**Work instructions:** Please output the data exactly, minus pictures.

**Screenshot grounding data:**
------------------------------------------------------------------------

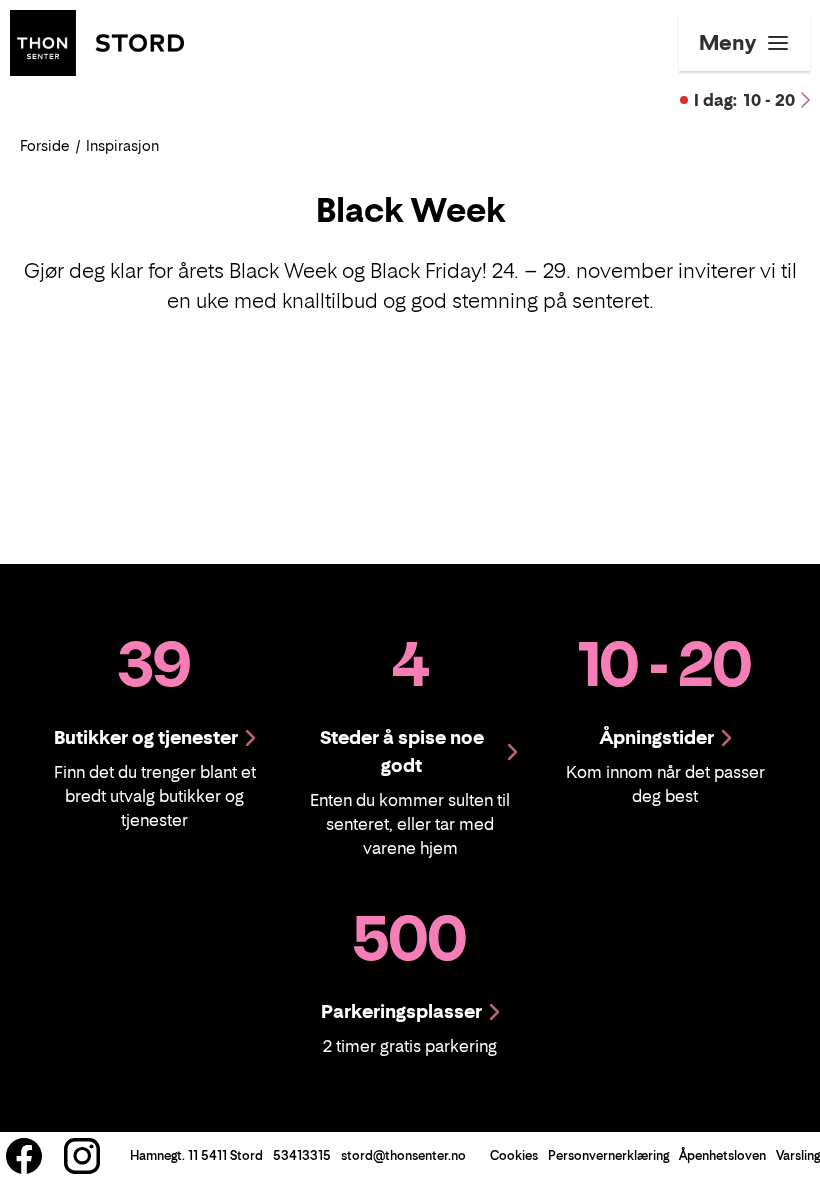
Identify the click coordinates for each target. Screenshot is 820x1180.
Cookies (514, 1155)
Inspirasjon (122, 145)
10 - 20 (744, 100)
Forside (45, 145)
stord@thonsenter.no (403, 1155)
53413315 (302, 1155)
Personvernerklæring (608, 1155)
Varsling (798, 1155)
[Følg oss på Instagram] (82, 1156)
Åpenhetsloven (722, 1155)
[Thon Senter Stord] (97, 41)
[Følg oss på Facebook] (24, 1156)
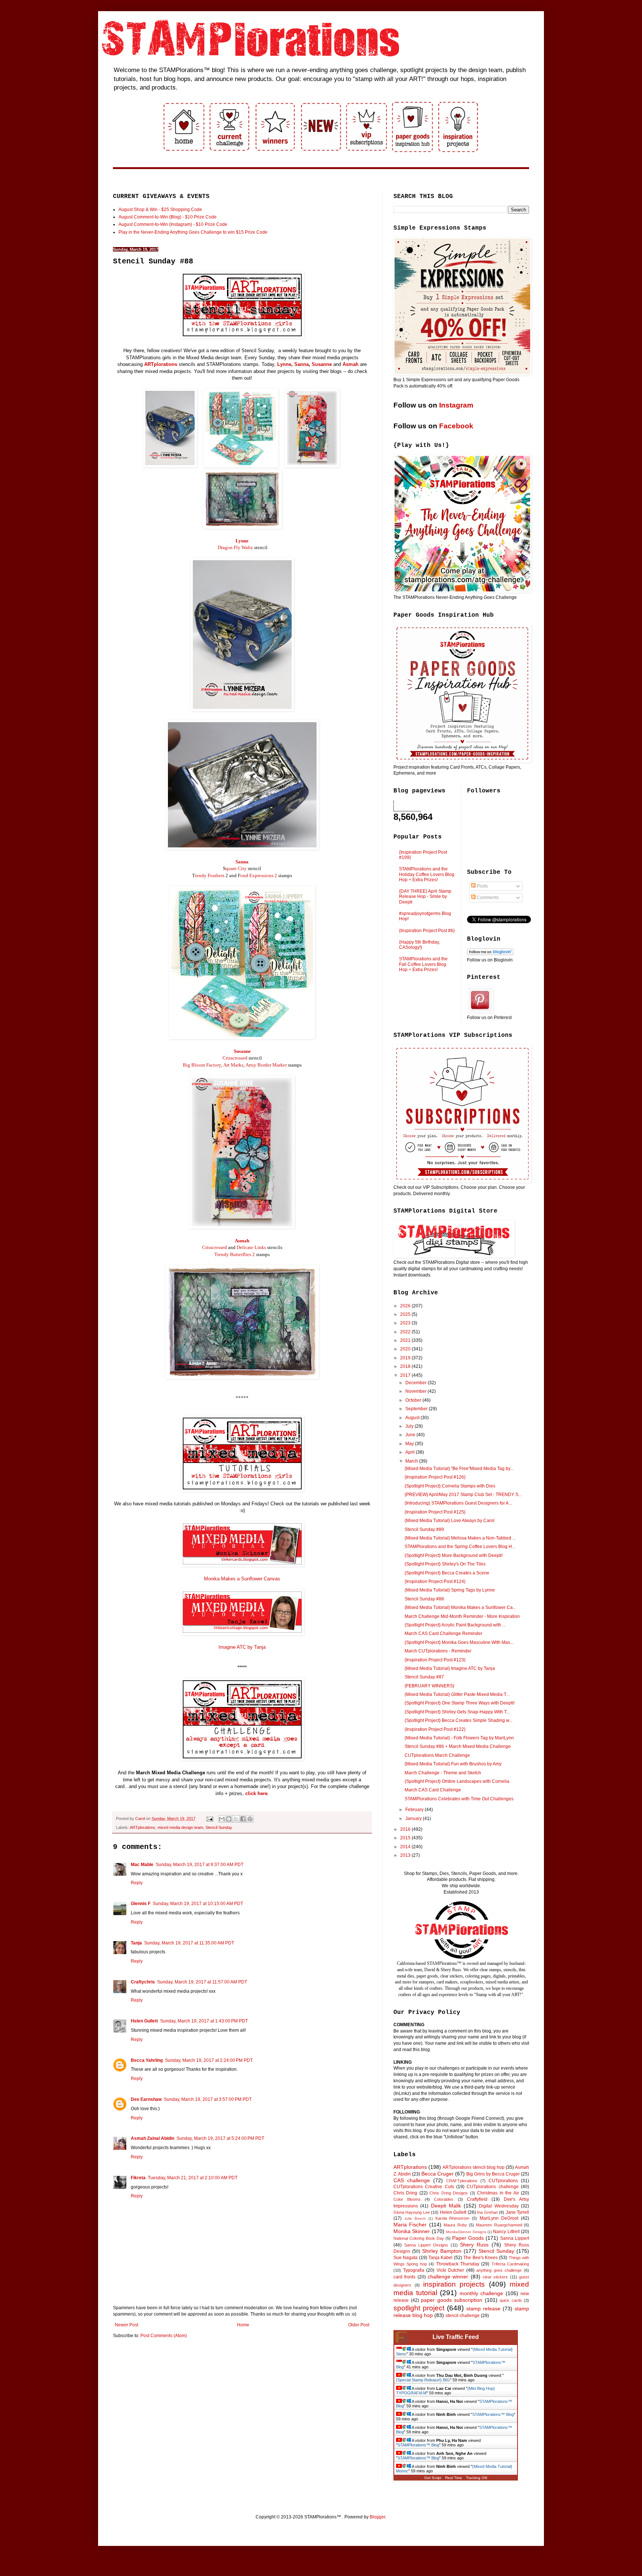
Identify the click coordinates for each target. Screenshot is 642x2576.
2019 (406, 1357)
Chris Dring (405, 2193)
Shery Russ (474, 2245)
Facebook (456, 426)
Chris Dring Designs (448, 2193)
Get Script (432, 2478)
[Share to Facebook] (243, 1819)
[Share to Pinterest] (250, 1819)
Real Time (453, 2478)
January (414, 1818)
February (415, 1809)
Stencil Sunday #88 (424, 1599)
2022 (406, 1331)
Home (243, 2324)
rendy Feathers (210, 875)
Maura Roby (455, 2225)
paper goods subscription (451, 2300)
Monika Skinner (411, 2231)
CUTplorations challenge (492, 2186)
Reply (137, 1882)
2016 (406, 1829)
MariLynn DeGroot (499, 2218)
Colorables (443, 2199)
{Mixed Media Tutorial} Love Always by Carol (450, 1520)
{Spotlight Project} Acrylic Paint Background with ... (455, 1625)
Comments (487, 897)
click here (256, 1793)
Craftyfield (477, 2199)
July (410, 1426)
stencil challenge (462, 2315)
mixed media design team (180, 1827)
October (413, 1400)
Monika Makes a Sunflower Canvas (242, 1578)
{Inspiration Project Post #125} (435, 1512)
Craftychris (143, 1982)
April (410, 1452)
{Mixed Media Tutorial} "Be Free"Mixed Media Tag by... (459, 1468)
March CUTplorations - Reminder (438, 1651)
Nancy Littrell (506, 2231)
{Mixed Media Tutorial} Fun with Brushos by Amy (453, 1763)
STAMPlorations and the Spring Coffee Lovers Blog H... (460, 1546)
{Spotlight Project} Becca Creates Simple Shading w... (458, 1720)
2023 (406, 1323)
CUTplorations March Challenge (437, 1755)
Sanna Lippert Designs (426, 2245)
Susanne (322, 364)
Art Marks (233, 1065)
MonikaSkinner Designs (466, 2232)
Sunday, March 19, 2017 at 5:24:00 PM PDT (220, 2138)
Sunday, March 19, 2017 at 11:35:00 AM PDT (189, 1943)
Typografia (413, 2270)
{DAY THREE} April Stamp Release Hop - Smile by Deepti (425, 897)
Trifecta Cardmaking (510, 2264)
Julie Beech (415, 2218)
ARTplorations (160, 364)
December (416, 1382)
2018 (406, 1366)
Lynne (284, 364)
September (417, 1408)
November (416, 1391)
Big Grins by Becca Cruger (493, 2174)
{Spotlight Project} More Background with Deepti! (454, 1555)
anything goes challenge (499, 2270)
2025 (406, 1314)
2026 (406, 1305)
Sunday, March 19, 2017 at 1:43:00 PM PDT (204, 2021)
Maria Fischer (410, 2225)
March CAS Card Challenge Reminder (443, 1633)
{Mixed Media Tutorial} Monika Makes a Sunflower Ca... (460, 1607)
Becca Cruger (437, 2174)
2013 (406, 1855)
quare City (236, 868)
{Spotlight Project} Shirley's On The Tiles (445, 1564)
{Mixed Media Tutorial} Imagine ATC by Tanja (450, 1668)
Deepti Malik (446, 2206)
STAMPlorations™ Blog (493, 2414)
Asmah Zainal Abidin (152, 2138)
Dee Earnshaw (146, 2099)
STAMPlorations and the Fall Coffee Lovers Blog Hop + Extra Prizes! (423, 964)
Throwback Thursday (457, 2264)
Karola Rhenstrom (452, 2218)
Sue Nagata (405, 2257)
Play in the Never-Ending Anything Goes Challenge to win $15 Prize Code (193, 232)
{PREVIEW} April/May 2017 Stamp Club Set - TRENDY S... (463, 1494)
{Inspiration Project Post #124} (435, 1581)
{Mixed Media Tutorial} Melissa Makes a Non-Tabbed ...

------------------------------------------------------------------------

**Final answer:**
Identify the click coordinates for each target. Screenshot is 820x1180.
Cookies (514, 1155)
Inspirasjon (122, 145)
10 - 20 (744, 100)
Forside (45, 145)
stord@thonsenter.no (403, 1155)
53413315 (302, 1155)
Personvernerklæring (608, 1155)
Varsling (798, 1155)
[Følg oss på Instagram] (82, 1156)
Åpenhetsloven (722, 1155)
[Thon Senter Stord] (97, 41)
[Følg oss på Facebook] (24, 1156)
Identify the click coordinates for each target. Screenshot is 642x2576.
2019 (406, 1357)
Chris Dring (405, 2193)
Shery Russ (474, 2245)
Facebook (456, 426)
Chris Dring Designs (448, 2193)
Get Script (432, 2478)
[Share to Facebook] (243, 1819)
[Share to Pinterest] (250, 1819)
Real Time (453, 2478)
January (414, 1818)
February (415, 1809)
Stencil Sunday #88 (424, 1599)
2022 (406, 1331)
Home (243, 2324)
rendy Feathers (210, 875)
Maura Roby (455, 2225)
paper goods subscription (451, 2300)
Monika Skinner (411, 2231)
CUTplorations challenge (492, 2186)
Reply (137, 1882)
2016 (406, 1829)
MariLynn DeGroot (499, 2218)
Colorables (443, 2199)
{Mixed Media Tutorial} Love Always by Carol (450, 1520)
{Spotlight Project} Acrylic Paint Background with ... (455, 1625)
Comments (487, 897)
click here (256, 1793)
Craftyfield (477, 2199)
July (410, 1426)
stencil challenge (462, 2315)
mixed media design team (180, 1827)
October (413, 1400)
Monika Makes a Sunflower Canvas (242, 1578)
{Inspiration Project Post #125} (435, 1512)
Craftychris (143, 1982)
April (410, 1452)
{Mixed Media Tutorial} "Be Free"Mixed Media Tag by... (459, 1468)
March CUTplorations - Reminder (438, 1651)
Nancy Littrell (506, 2231)
{Mixed Media Tutorial} Fun with Brushos by Amy (453, 1763)
STAMPlorations and the Spring Coffee Lovers Blog H... (460, 1546)
{Spotlight Project} Becca Creates Simple Shading w... (458, 1720)
2023 (406, 1323)
CUTplorations March Challenge (437, 1755)
Sanna Lippert Designs (426, 2245)
Susanne (322, 364)
Art Marks (233, 1065)
MonikaSkinner Designs (466, 2232)
Sunday, March 19, 2017 at 5:24:00 PM PDT (220, 2138)
Sunday, March 19, 2017 at 11:35:00 AM PDT (189, 1943)
Typografia (413, 2270)
{DAY THREE} April Stamp Release Hop - Smile by Deepti (425, 897)
Trifecta Cardmaking (510, 2264)
Julie Beech (415, 2218)
ARTplorations (160, 364)
December (416, 1382)
2018 (406, 1366)
Lynne (284, 364)
September (417, 1408)
November (416, 1391)
Big Grins by Becca Cruger (493, 2174)
{Spotlight Project} More Background with Deepti! (454, 1555)
anything goes challenge (499, 2270)
2025 (406, 1314)
2026 (406, 1305)
Sunday, March 19, 2017 at 1:43:00 PM PDT (204, 2021)
Maria Fischer (410, 2225)
March CAS Card Challenge Reminder (443, 1633)
{Mixed Media Tutorial} Monika Makes a Sunflower Ca... (460, 1607)
Becca Cruger (437, 2174)
2013 (406, 1855)
quare City (236, 868)
{Spotlight Project} Shirley's On The Tiles (445, 1564)
{Mixed Media Tutorial} Imagine ATC by Tanja (450, 1668)
Deepti Malik (446, 2206)
STAMPlorations™ Blog (493, 2414)
Asmah Zainal Abidin (152, 2138)
Dee Earnshaw (146, 2099)
STAMPlorations and the Fall Coffee Lovers Blog Hop + Extra Prizes! (423, 964)
Throwback Thursday (457, 2264)
Karola Rhenstrom (452, 2218)
Sue Nagata (405, 2257)
Play in the Never-Ending Anything Goes Challenge to win $15 Prize Code (193, 232)
{PREVIEW} April/May 2017 Stamp Club Set - TRENDY S... (463, 1494)
{Inspiration Project Post #124} (435, 1581)
{Mixed Media Tutorial} Melissa Makes a Non-Tabbed ...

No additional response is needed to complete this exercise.